[Instructions to follow]
Using the listing below, report all lines holding the word "Policy".

[Input data]
----
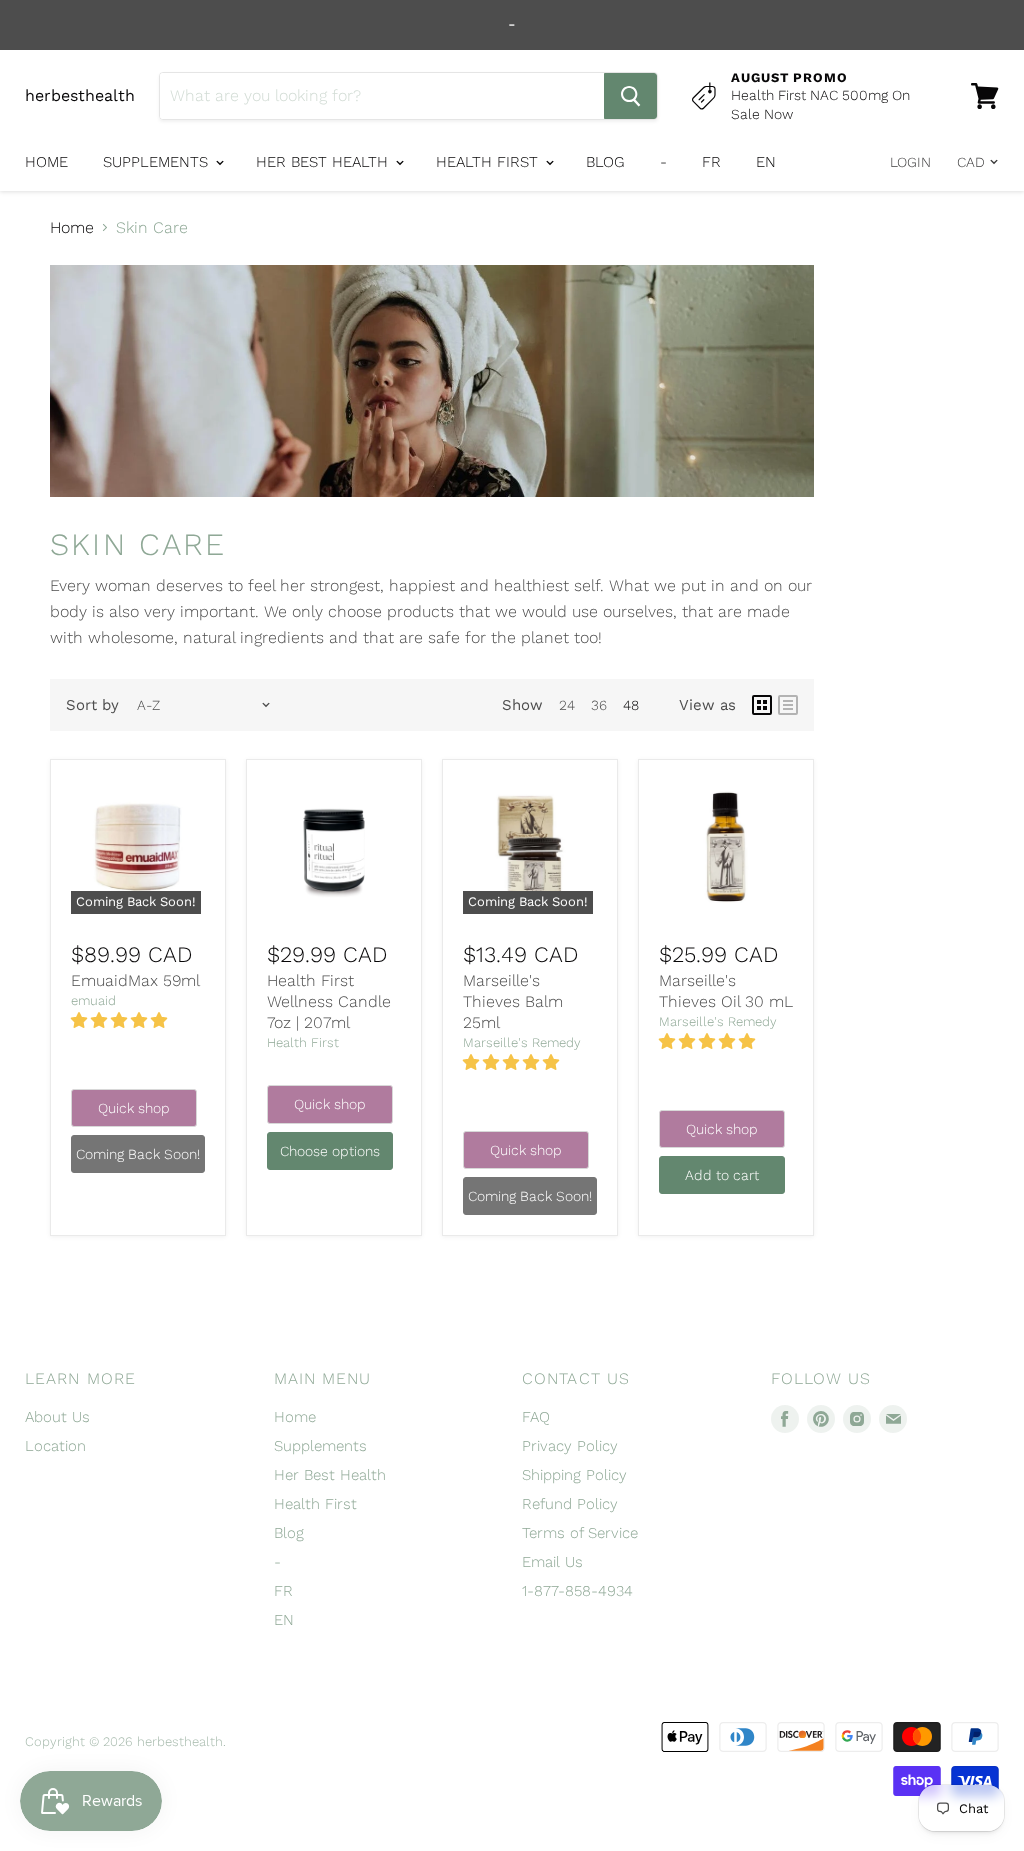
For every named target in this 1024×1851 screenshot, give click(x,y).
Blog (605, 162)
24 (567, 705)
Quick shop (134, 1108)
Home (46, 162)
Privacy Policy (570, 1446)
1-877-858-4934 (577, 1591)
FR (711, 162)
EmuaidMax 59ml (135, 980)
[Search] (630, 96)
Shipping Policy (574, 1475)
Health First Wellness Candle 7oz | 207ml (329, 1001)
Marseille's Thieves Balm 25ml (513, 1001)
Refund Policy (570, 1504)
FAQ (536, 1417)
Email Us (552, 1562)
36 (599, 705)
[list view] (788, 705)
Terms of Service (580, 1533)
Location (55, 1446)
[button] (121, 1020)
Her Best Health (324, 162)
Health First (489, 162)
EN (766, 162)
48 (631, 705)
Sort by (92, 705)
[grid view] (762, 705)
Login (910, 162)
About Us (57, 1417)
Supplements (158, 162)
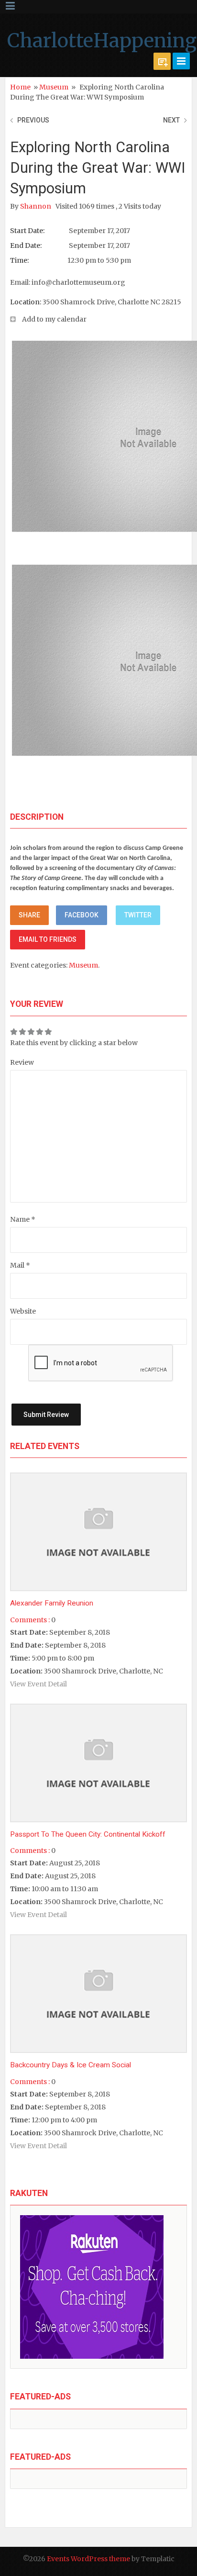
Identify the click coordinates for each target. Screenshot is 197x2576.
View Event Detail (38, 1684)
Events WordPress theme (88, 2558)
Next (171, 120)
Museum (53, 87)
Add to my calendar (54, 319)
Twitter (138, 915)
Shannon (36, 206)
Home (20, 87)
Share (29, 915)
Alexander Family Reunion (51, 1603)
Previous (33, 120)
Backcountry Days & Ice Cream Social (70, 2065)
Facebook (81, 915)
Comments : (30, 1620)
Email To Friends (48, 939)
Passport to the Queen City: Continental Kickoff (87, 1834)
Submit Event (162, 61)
----
[Solution below]
Privacy Policy (570, 1446)
Shipping Policy (574, 1475)
Refund Policy (570, 1504)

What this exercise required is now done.